Kami berdua sering membicarakan dan membawa keinginan kami untuk melayani secara penuh dalam doa-doa kami. Retret di Singapura, Malaysia dan India telah kami ikuti untuk benar-benar mengetahui apakah sebenarnya yang Tuhan kehendaki dalam hidup kami. Setelah melalui proses discernment yang cukup panjang, maka di bulan September 2004, aku membuat suatu keputusan penting yang sungguh mengubah hidup kami. Aku mengundurkan diri dari pekerjaanku. Semua rekan kerjaku bertanya-tanya dan menyayangkan, mengapa aku melakukan hal ini. Namun tekadku sudah bulat.

Di akhir tahun 2004, kami berdua pulang ke Jakarta. Dengan suka cita seperti orang pulang kampung, kami langsung melibatkan diri dalam kegiatan gerejawi di paroki kami, sambil terus melakukan discernment akan langkah kami selanjutnya. Sejalan dengan bergulirnya waktu, kami semakin menyadari bahwa agar kami dapat melakukan tugas kerasulan dengan lebih baik, kami memerlukan bekal dan dasar yang kuat tentang pemahaman Kitab Suci dan ajaran Gereja Katolik. Keinginan inilah yang membawa kami terbang ke Amerika Serikat di tahun 2006, untuk mengikuti program studi S2 di bidang Teologi di Institute for Pastoral Theology (IPT), Ave Maria University.

Kepergian kami ke Amerika Serikat ini juga tidak terlepas dari dorongan dari saudara sepupu Ingrid yang bernama Maria Natalia (Lia), dan suaminya, Kyle Brownell. Mereka berdua telah lebih dahulu lulus dari program IPT di Ave Maria University, dan merekalah yang memperkenalkan program studi ini kepada kami. Awalnya kami mencari program di Filipina dan Australia dan tidak terlalu antusias untuk menuntut ilmu sampai jauh- jauh ke Amerika, tetapi rupanya Tuhan mempunyai rencana lain. Setelah kami membandingkan program teologi di Indonesia, Filipina dan Australia dengan di Amerika, akhirnya kami memutuskan untuk mengambil program teologi di Amerika.

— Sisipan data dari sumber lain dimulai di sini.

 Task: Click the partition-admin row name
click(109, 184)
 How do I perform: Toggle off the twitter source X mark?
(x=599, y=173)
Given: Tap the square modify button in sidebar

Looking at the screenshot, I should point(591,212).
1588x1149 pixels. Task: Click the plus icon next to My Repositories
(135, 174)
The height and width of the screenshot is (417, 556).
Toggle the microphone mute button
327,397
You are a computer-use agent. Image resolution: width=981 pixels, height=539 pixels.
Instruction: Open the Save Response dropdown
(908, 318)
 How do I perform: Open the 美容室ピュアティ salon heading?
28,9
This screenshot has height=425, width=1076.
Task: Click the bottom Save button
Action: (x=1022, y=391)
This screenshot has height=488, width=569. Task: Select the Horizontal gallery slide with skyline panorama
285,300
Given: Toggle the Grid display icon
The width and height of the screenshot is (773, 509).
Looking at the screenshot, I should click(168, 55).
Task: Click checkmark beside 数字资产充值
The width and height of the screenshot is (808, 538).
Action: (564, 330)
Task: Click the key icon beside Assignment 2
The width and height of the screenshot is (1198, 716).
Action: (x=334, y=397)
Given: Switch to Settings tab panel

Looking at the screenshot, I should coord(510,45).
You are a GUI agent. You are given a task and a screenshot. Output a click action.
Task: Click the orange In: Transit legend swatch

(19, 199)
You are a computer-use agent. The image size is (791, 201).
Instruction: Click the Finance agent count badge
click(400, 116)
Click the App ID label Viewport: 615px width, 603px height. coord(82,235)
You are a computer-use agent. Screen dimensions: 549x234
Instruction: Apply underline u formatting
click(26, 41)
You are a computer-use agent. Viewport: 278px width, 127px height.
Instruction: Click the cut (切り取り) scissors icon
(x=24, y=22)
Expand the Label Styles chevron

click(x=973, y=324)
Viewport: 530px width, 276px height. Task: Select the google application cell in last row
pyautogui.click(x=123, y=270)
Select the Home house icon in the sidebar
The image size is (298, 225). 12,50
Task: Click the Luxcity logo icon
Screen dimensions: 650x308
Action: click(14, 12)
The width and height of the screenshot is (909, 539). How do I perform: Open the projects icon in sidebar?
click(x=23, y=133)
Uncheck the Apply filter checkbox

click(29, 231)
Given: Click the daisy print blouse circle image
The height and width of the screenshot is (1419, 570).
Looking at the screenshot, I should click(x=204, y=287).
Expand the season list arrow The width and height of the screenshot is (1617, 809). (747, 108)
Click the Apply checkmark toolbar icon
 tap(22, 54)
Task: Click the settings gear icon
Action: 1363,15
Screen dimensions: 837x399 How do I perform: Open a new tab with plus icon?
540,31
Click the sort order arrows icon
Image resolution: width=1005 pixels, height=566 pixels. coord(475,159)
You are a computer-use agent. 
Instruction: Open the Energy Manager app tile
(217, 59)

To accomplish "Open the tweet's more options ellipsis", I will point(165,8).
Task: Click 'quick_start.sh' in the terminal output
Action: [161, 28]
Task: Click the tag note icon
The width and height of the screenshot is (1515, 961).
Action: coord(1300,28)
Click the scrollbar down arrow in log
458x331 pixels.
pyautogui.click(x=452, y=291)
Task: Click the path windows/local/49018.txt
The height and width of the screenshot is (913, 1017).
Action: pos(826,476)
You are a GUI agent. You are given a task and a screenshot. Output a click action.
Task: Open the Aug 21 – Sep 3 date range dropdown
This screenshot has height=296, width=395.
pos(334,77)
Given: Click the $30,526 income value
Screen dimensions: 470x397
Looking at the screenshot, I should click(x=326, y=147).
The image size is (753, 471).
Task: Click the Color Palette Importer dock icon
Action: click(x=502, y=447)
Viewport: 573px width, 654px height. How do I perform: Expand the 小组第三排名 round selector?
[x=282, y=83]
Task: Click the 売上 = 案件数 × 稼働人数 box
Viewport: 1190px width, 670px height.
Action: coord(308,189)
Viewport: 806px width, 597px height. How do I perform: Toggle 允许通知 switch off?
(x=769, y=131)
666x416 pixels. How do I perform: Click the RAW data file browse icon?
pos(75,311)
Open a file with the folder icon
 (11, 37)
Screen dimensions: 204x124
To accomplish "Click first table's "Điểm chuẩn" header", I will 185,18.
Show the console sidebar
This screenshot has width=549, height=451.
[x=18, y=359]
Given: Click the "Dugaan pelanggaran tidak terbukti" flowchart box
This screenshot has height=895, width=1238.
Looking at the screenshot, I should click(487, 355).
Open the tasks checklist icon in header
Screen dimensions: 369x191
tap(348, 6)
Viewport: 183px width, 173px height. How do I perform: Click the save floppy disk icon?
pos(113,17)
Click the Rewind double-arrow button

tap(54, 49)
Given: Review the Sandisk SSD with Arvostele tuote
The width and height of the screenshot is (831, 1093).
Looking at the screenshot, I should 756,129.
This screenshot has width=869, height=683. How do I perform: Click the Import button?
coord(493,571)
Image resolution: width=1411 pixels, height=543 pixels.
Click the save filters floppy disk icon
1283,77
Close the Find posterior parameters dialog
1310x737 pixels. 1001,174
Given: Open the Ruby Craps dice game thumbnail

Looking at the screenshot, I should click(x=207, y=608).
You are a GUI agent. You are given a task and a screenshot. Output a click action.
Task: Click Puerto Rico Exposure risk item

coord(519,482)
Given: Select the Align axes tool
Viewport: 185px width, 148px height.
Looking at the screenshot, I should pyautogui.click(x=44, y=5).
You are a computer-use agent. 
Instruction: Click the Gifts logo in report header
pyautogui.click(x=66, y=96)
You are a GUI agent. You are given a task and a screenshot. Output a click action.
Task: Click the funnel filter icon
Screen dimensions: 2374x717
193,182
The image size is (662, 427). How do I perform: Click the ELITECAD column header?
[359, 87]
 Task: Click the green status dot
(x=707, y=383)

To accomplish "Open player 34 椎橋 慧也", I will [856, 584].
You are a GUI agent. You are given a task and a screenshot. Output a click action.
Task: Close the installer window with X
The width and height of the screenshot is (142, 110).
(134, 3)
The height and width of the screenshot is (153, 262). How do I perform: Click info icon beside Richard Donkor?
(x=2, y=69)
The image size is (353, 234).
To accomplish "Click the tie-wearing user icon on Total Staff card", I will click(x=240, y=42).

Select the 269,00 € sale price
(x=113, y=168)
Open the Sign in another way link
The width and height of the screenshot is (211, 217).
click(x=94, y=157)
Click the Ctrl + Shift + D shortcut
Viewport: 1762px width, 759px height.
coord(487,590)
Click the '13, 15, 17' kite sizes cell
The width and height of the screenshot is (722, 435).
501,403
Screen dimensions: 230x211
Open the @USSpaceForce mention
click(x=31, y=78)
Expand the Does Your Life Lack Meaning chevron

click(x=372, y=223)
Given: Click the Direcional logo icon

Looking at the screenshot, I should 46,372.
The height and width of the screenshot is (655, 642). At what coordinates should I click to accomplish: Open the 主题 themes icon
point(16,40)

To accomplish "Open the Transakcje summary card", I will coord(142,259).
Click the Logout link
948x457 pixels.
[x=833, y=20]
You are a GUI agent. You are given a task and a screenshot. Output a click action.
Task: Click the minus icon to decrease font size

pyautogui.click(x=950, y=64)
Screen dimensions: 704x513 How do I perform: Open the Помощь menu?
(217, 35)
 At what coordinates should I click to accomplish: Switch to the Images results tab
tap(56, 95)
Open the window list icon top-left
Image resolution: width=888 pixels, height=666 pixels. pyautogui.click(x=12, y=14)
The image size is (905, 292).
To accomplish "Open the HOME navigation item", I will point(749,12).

Sebelum keberangkatan kami, ada banyak hal yang harus diperhitungkan. Namun cukuplah disebut di sini satu hal yang akhirnya memberi pengaruh besar dalam hidup kami. Dulunya kami berencana untuk menjadi semacam ‘rasul swadaya’, yang mencukupkan kebutuhan sendiri dan karya kerasulan kami dari hasil tabungan sendiri. Maka kami memutuskan untuk memberdayakan dana tabungan kami sebelum kami berangkat. Kebetulan saat itu kami bertemu dengan seorang teman yang berbaik hati menawarkan diri untuk membantu mengelola uang tabungan kami, agar kami dapat berkonsentrasi penuh kepada studi. Menyangka bahwa itu adalah ide yang baik, maka kami mempercayakan tabungan kami kepadanya. Kami tidak sedikitpun menyangsikan kebaikan dan ketulusan hatinya menolong kami. Ia menanamkan dana itu, bersama juga dengan uang tabungannya dan tabungan saudara-saudaranya pada sebuah perusahaan. Namun pada sekitar tahun pertama saat kami sudah berada di Amerika, kami menerima kabar, bahwa ternyata pimpinan perusahaan itu membawa kabur semua dana dari para penanam modal, dan itu termasuk tabungan kami. Kami masih ingat saat itu kami sangat terkejut dan kami hampir tak percaya. Setelah berkali- kali kami mencoba menghubungi teman kami, akhirnya kami berhasil berbicara dengannya melalui telepon, dan benarlah, ia mengatakan kepada kami bahwa iapun tertipu. Tabungannya sendiri dan tabungan saudara-saudaranya juga ludes. Ia dikejar perasaan bersalah dan berhari- hari tidak dapat tidur. Kami tak tahu harus mengatakan apa kepadanya.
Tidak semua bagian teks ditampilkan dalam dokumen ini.